Mes propos d’aujourd’hui porteront sur les facteurs qui ont conduit au contexte de bas taux d’intérêt dans les grandes économies avancées et les implications de ce dernier pour la stabilité financière et la croissance économique.
Les perspectives de l’économie mondiale
La turbulence que traverse l’Europe en ce moment nous rappelle que la crise n’est pas terminée, mais qu’elle vient simplement d’entrer dans une nouvelle phase. Dans un monde submergé par les dettes, l’assainissement du bilan des banques, des ménages et des pays exigera des années. Par conséquent, le rythme, le profil et la variabilité de la croissance à l’échelle du globe se modifient, et le Canada doit s’adapter.
Pour les économies touchées par la crise, la partie facile de la reprise est maintenant derrière elles. Les facteurs temporaires favorisant l’expansion en 2010 – tels que le renversement du cycle des stocks et le déblocage de la demande refoulée – ont déjà fait sentir leurs effets en grande partie. Les stimulants budgétaires se transforment en freinage budgétaire, et il s’avère urgent, pour certains pays, de s’employer rapidement à assainir leurs finances publiques. Les dépenses des ménages ne devraient se redresser que lentement. Tous ces éléments laissent entrevoir une résorption graduelle des importantes capacités excédentaires présentes au sein de nombreuses économies avancées.
Cela n’a rien d’étonnant. L’histoire nous enseigne que les récessions qui s’accompagnent d’une crise financière sont généralement plus profondes et sont suivies d’une reprise deux fois plus longue. Dans les dix années suivant une grave crise financière, le taux de croissance a tendance à être inférieur de un point de pourcentage, et le taux de chômage, supérieur de cinq points 1. La reprise actuelle aux États-Unis ne fait pas exception.
Dans pareil contexte, les taux directeurs dans les grandes économies avancées pourraient demeurer très bas pendant une période prolongée – une possibilité mise en relief par la récente reconduction de politiques monétaires non traditionnelles aux États-Unis, au Japon et en Europe.
Cette tendance vers de bas taux d’intérêt se trouve renforcée par des phénomènes structurels. L’économie du globe devient rapidement multipolaire : les pays émergents déterminent désormais les prix des produits de base et comptent pour près de la moitié de l’expansion de l’ensemble des importations et les deux tiers environ de la croissance mondiale.

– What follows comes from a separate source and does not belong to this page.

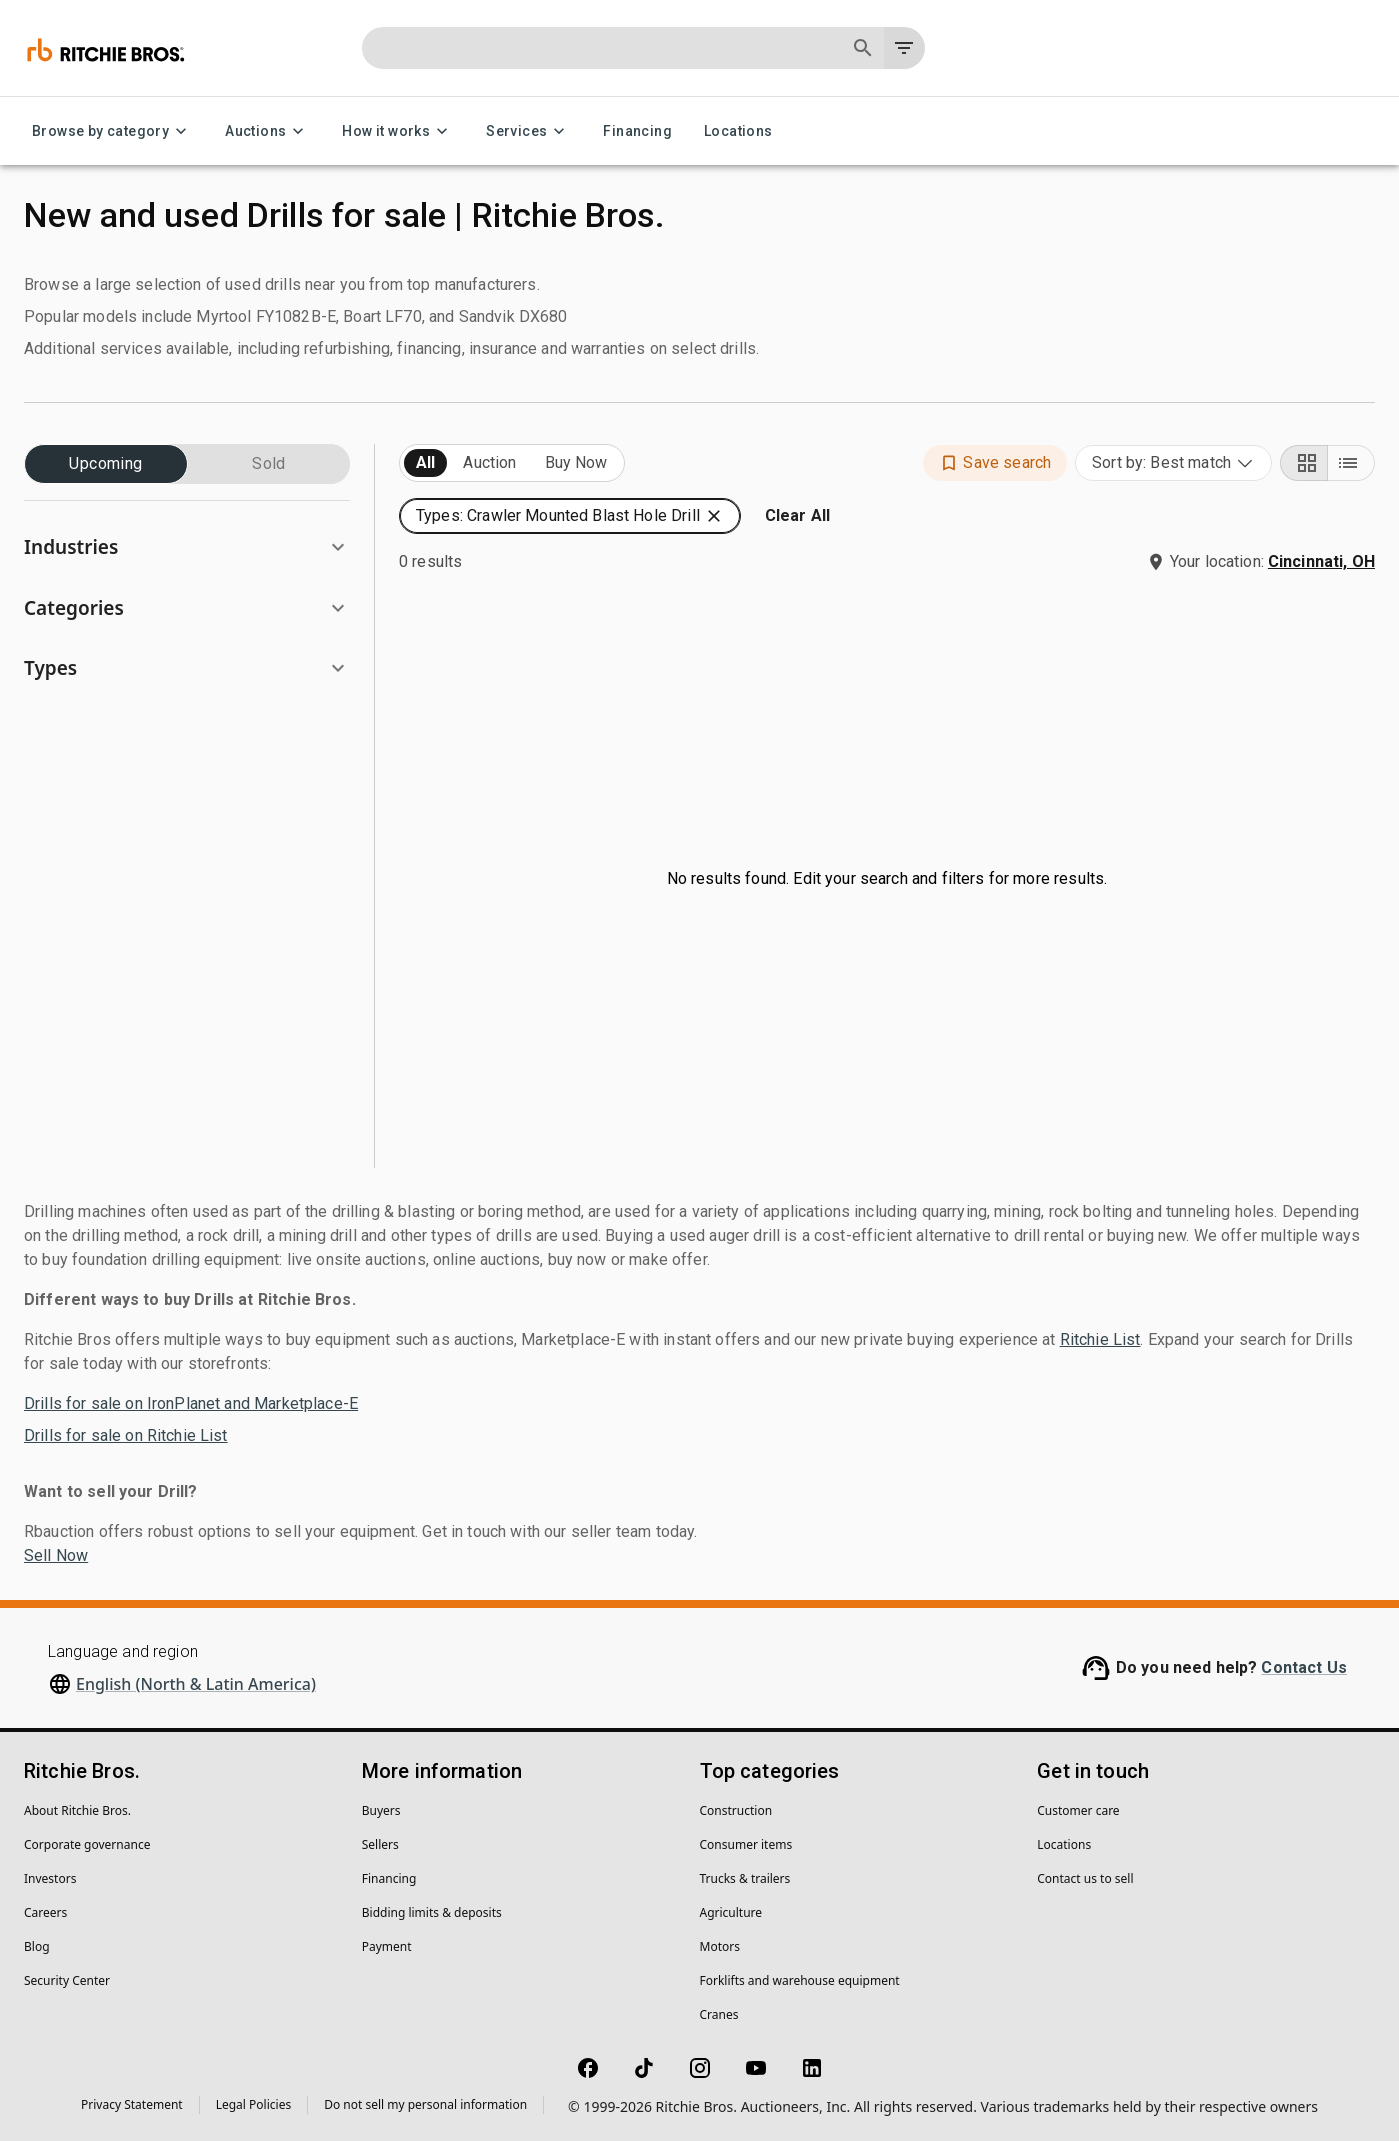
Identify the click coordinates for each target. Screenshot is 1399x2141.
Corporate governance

Cette montée en puissance se révèle de plus en plus ardue. Les stratégies d’expansion économique qui reposent sur les exportations et une épargne nationale excessive sont insoutenables à long terme. À court terme, pour de nombreuses économies émergentes, la croissance non inflationniste s’approche de ses limites et les défis liés au fait de suivre la même orientation que la politique monétaire américaine s’accentuent. Compte tenu des tensions monétaires qui augmentent, certains craignent une répétition des dévaluations compétitives de la Grande Dépression. Cependant, la situation actuelle est en fait plus pernicieuse. Dans les années 1930, les pays ont délaissé l’étalon-or afin d’assouplir la politique monétaire, ce qui a permis au système de devenir plus flexible.

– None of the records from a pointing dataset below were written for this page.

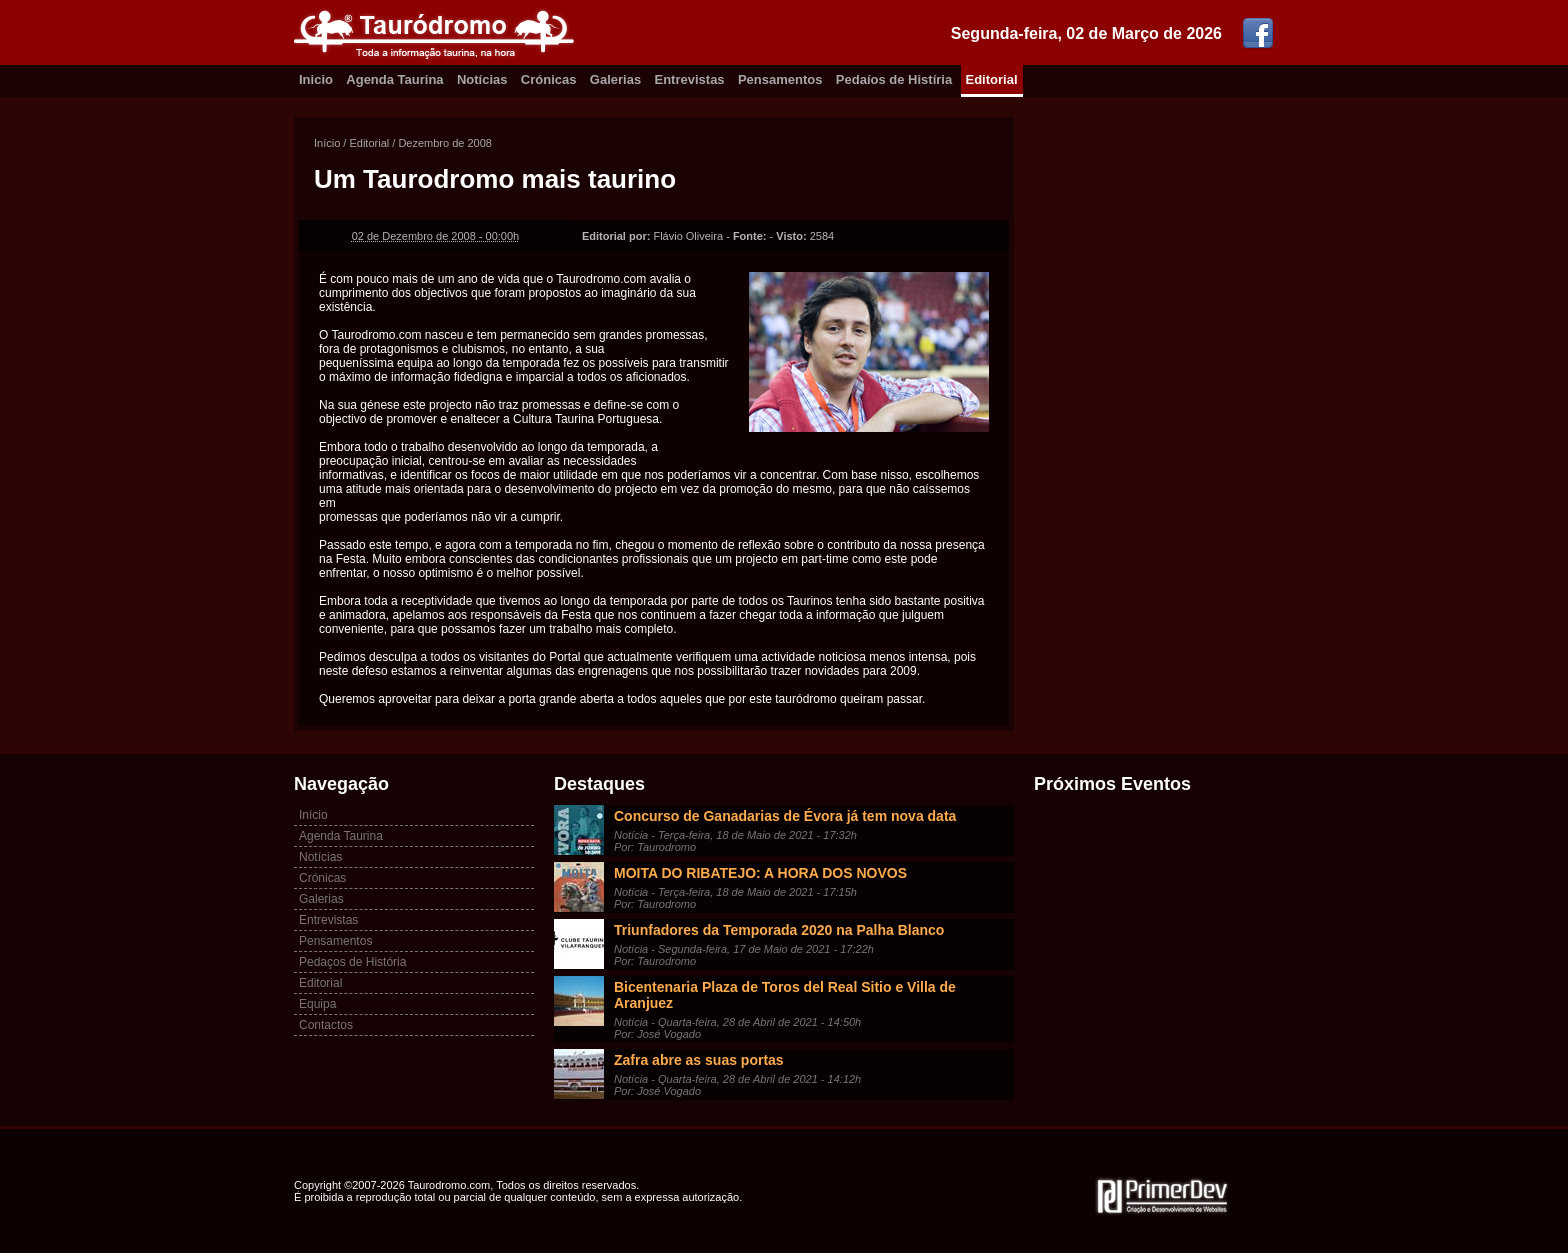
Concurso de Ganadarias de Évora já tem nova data (785, 816)
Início (327, 143)
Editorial (992, 79)
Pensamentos (780, 79)
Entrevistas (690, 79)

Aujourd’hui, c’est l’inverse qui se produit. Le système monétaire international se déplace vers une immense zone dollar. Plus d’une douzaine de pays accumulent des réserves à des taux annuels à deux chiffres, et des États représentant plus de 40 % des échanges commerciaux avec les États-Unis dirigent maintenant leur monnaie.
Cette mainmise sur le dollar américain compromet les perspectives d’un rééquilibrage de la demande mondiale. Comme la Banque du Canada l’a déjà fait valoir par ailleurs, les coûts potentiels sont astronomiques : jusqu’à 7 billions de dollars en perte de production à l’échelle du globe d’ici 2015 2.
En définitive, l’accumulation excessive de réserves est vouée à l’échec. Les changements structurels apportés à l’économie mondiale donneront lieu à des ajustements importants des taux de change réels. Si les taux de change nominaux ne changent pas, l’ajustement s’opérera par la voie de l’inflation dans les économies émergentes et de la désinflation dans les grandes économies avancées.
Cet ajustement plus douloureux a déjà commencé, et accroît le risque de déflation par la dette et celui d’une demande mondiale insuffisante. À tout le moins, cette dynamique renforce les stratégies de bas taux d’intérêt mises en oeuvre par les grandes économies avancées et pourrait nécessiter de nouvelles phases d’assouplissement quantitatif.
Alors, qu’est-ce que tout cela signifie pour les pays coincés au milieu, comme le Canada? Pour répondre à cette question, j’examinerai trois éléments :
- l’effet de la deuxième phase d’assouplissement quantitatif aux États-Unis;
- les implications pour la politique monétaire canadienne;
- les conséquences possibles d’une période prolongée de bas taux d’intérêt pour la stabilité financière.
La deuxième phase d’assouplissement quantitatif et ses implications pour le Canada
Le mois dernier, la Réserve fédérale des États-Unis a lancé un nouveau programme visant à acheter pour 600 milliards de dollars américains de titres d’État à long terme d’ici la fin du deuxième trimestre de 2011 3.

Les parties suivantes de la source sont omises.